Moreover, it provides a constant-velocity joint for a propeller
shaft that is higher in durability and the temperature-rise
suppressing effect than the grease not containing components (c),
(d), (e) and (f).
BRIEF DESCRIPTION OF THE DRAWINGS
[0029] FIG. 1 is a vertical sectional view of a cross-groove type
constant-velocity joint;
[0030] FIG. 2 is a plan view of the same;
[0031] FIG. 3 is an enlarged sectional view showing how the balls
are mounted in the grooves; and
[0032] FIG. 4 is a graph showing the relationship between the
preload and the peak temperature.
DETAILED DESCRIPTION OF THE PREFERRED EMBODIMENT
[0033] The constant-velocity joint for a propeller shaft embodying
the present invention will be described with reference to the
accompanying drawings.
[0034] As shown in FIGS. 1-3, the constant-velocity joint for a
propeller shaft of the embodiment is a cross-groove type joint in
which balls 5 as the rolling elements are mounted in grooves formed
in the joint with a PCD clearance. A grease containing the
below-described components as essential components is sealed in the
joint.
[0035] As shown in FIGS. 1 and 2, in the cross-groove type
constant-velocity joint embodying the present invention, a
plurality of grooves are formed in the outer peripheral surface of
an inner ring 1 and the opposing inner peripheral surface of the
outer ring 2. The grooves 3 of the inner ring 1 and the grooves 4
of the outer ring 2 are formed in such directions as to cross each
other. The balls 5 are mounted so as to fit in the crossing
portions between the grooves 3 of the inner ring 1 and the grooves
4 of the outer ring 2. The balls 5 are rotatably retained by a
retainer 6.
[0036] As shown in FIG. 3, when a torque T is applied to the inner
ring 1, vertical load P act between the grooves 3 and 4 through the
balls 5. Also, axial loads act on pocket surfaces 7a and 7b of the
retainer 6. They act as slide resistance and bending resistance of
the joint.
[0037] Such a cross-groove type constant-velocity joint is so
designed that there will be no internal clearance. In particular,
ones having such a structure in which the clearance in the pitch
circle direction (PCD) is negative (that is, resiliently compressed
state) and the balls are pressed into the grooves 3, 4 with a
preload applied are often used. In other words, in such a
cross-groove type constant-velocity joint, the balls are pressed
against the groove walls of the joint and resiliently compressed
particularly in the pitch circle direction (PCD).
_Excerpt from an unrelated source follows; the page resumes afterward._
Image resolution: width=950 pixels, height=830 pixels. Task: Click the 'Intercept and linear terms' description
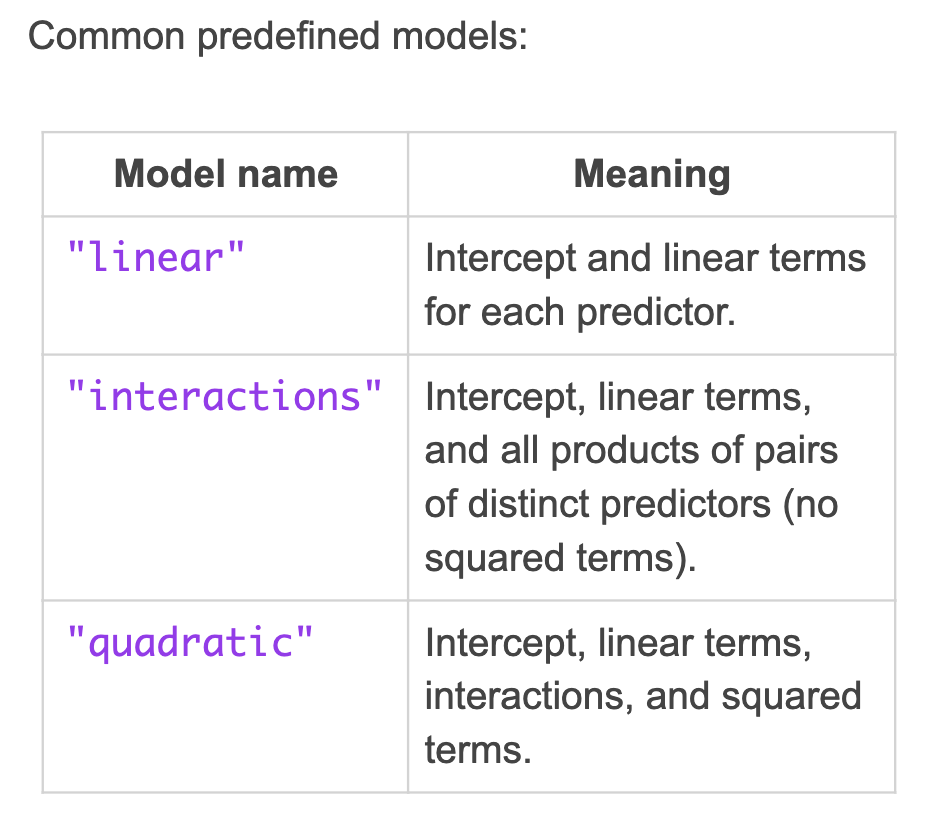click(645, 259)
[0038] The grease sealed in such a cross-groove type
constant-velocity joint has such a composition that the components
(a), (b) and (g) are contained as essential components or that the
components (a) to (f) and (g) are contained as essential
components.
[0039] As the base oil of component (a) used in this invention, a
mineral oil, ester type synthetic oil, ether type synthetic oil, or
a hydrocarbon type synthetic oil can be used. Any other known
lubricating oil may also be employed. They may be used singly or in
combination.
[0040] The diurea type thickening agent as component (b) used in
this invention comprises a diurea compound expressed by the
following formula:
R.sup.1NH--CO--NH--C.sub.6H.sub.4--p--CH.sub.2--C.sub.6H.sub.4--p--NH--CO--
-NHR.sup.2
[0041] (wherein R.sup.1 and R.sup.2 are the same or different aryl
or cyclohexyl groups having a carbon number of 6 or 7.)
[0042] Such a diurea type thickening agent is obtained by reacting
a monoamine such as aniline, p-toluidine and cyclohexylamine with
diphenylmethane-4,4'-diisocyanate. In practice, a micellar
structure is obtained by reacting raw materials in a base oil.
[0043] Among components (c) used in this invention, as molybdenum
sulfurized dialkyl dithiocarbamate (sometimes abbreviated as
MODTC), one expressed by the following formula is particularly
preferable.
[R.sup.3R.sup.4N--CS--S].sub.2--Mo.sub.2OmSn
[0044] (wherein R.sup.3 and R.sup.4 are alkyl groups having a
carbon number of 1 to 24. m+n=4, m=0 to 3, n=4 to 1.)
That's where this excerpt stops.